Gregory J. Seymour, BDS, MDSc, PhD, FRCPath, FFOP(RCPA), FRACDS(Perio)
Pauline J. Ford, BDentSt, BDSc
Erica Gemmell, BSc, PhD
Kazuhisa Yamazaki, DDS, PhD
ABSTRACT There is increasing evidence that chronic infections are associated with cardiovascular diseases. A number of hypotheses have been put forward to explain these associations, including common susceptibility, systemic inflammation, direct infection of the blood vessels, and cross-reactivity or molecular mimicry between bacterial and self-antigens. In terms of common susceptibility, a person who is susceptible to progressive periodontal disease is also susceptible to atherosclerosis, but the periodontal disease does not cause the atherosclerosis. In recent years much research has been focused on the role of systemic inflammation and the increase in circulating cytokines and inflammatory mediators. These cytokines and mediators can lead to direct endothelial damage and ultimately to atherosclerosis. A number of studies have shown that periodontal bacteria can directly invade the endothelium and thereby lead to inflammation in the blood vessel wall resulting in atherosclerosis. In terms of molecular mimicry, it is proposed that because of the homology between bacterial GroEL antigens and human heat shock protein (HSP), the local immune response to the periodontopathic bacteria cross-reacts with self-HSP expressed on the endothelium leading to vascular inflammation and hence atherosclerosis. There is increasing evidence in support of this hypothesis; however, none of these possible mechanisms are mutually exclusive, and it is likely that in different people different mechanisms may explain the link between periodontal infection and cardiovascular disease.

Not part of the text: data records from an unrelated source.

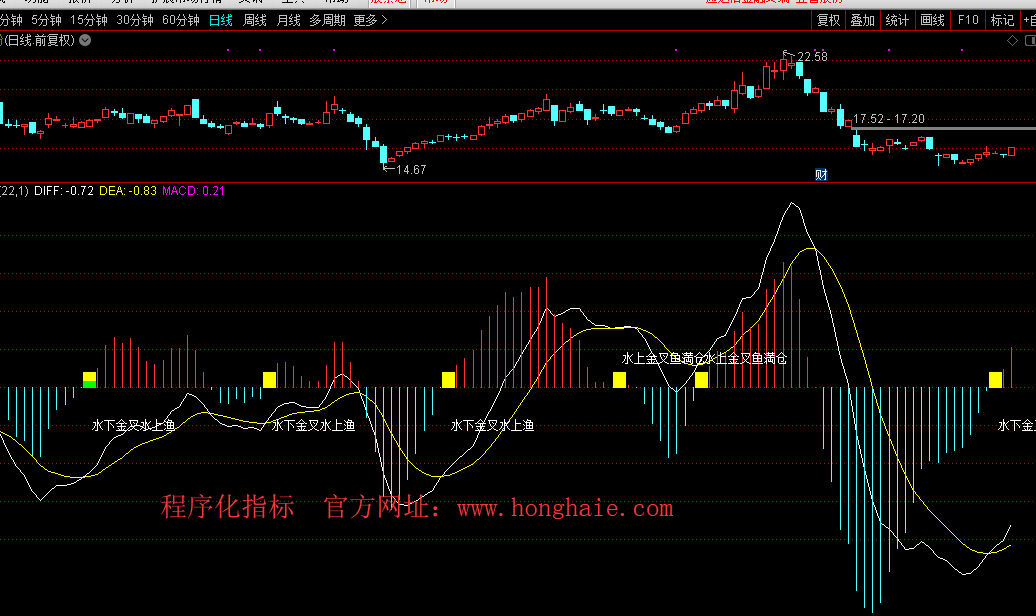Select the 月线 monthly chart tab

[x=288, y=20]
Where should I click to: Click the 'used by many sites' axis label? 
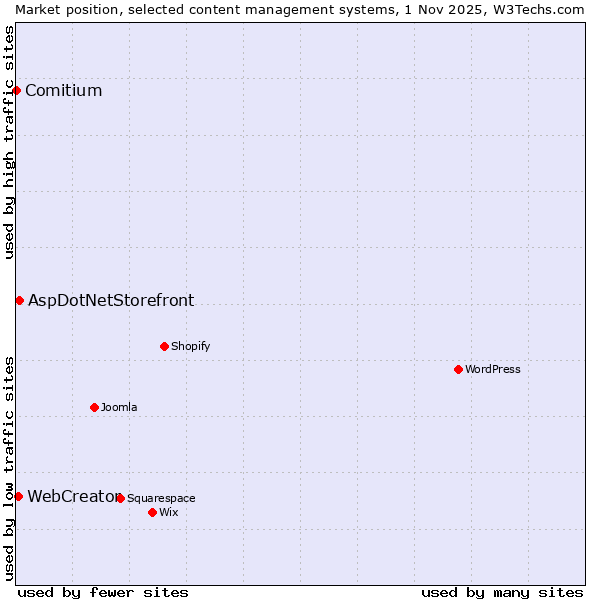pos(502,592)
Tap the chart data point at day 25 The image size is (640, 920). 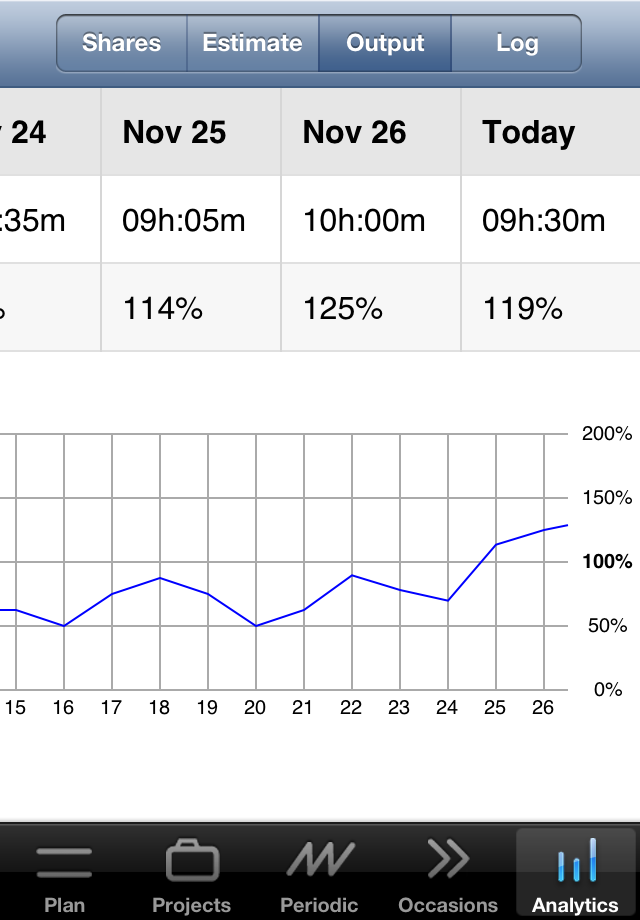(496, 544)
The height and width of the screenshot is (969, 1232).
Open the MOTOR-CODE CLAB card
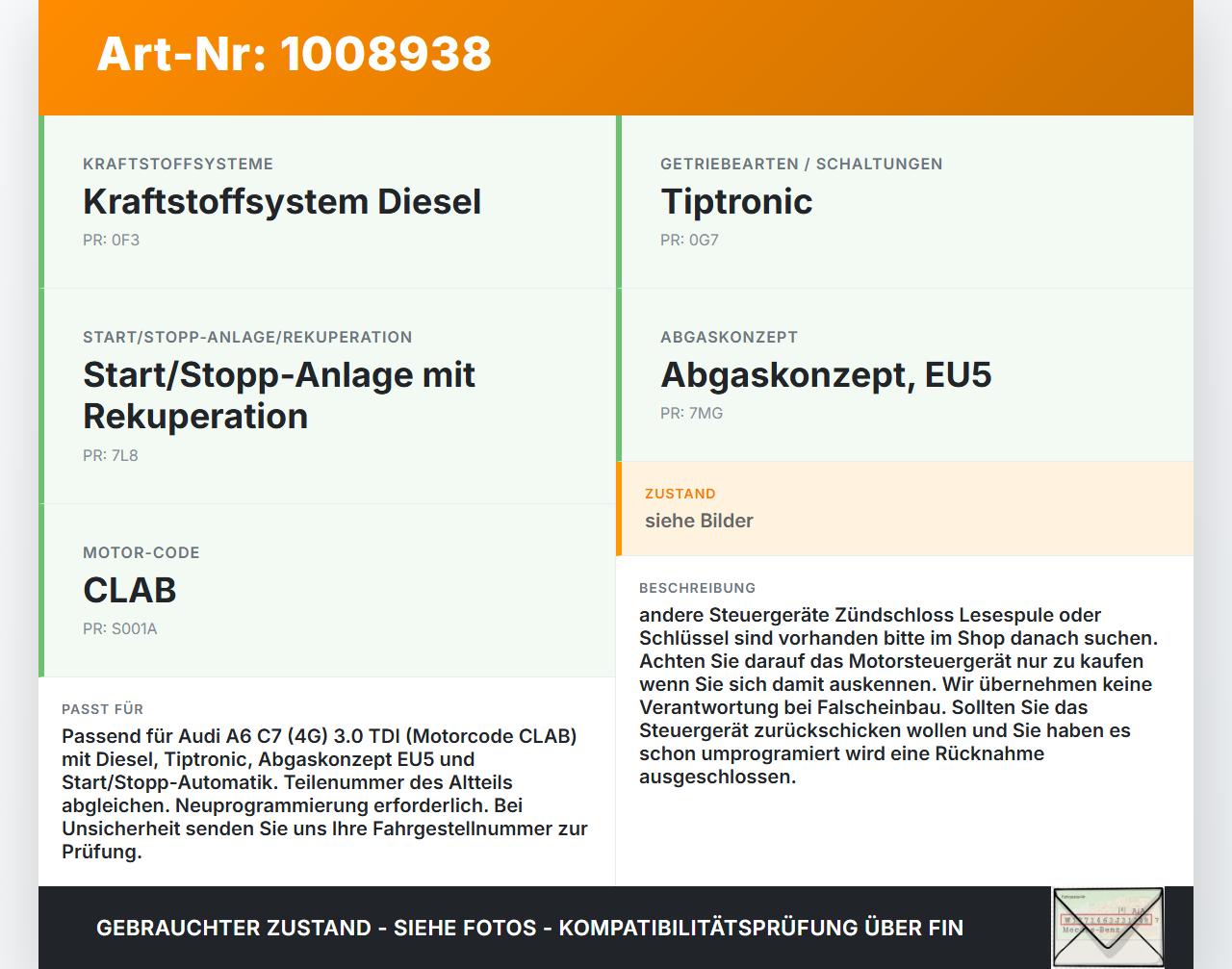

There is increasing evidence that chronic infections are associated with cardiovascular diseases (CVDs). These infections include Helicobacter pylori, Chlamydia pneumoniae, cytomegalovirus, and, more recently, periodontopathic bacteria such as Porphyromonas gingivalis. Although a large number of potential mechanisms have been postulated, the mechanism by which these infections associate with CVDs is still unclear. A number of hypotheses nevertheless exist, including common susceptibility, systemic inflammation with increased circulating cytokines and inflammatory mediators, direct infection of the blood vessels, and, finally, cross-reactivity or molecular mimicry between bacterial and self-antigens. This final hypothesis is gaining support and will be discussed in this review.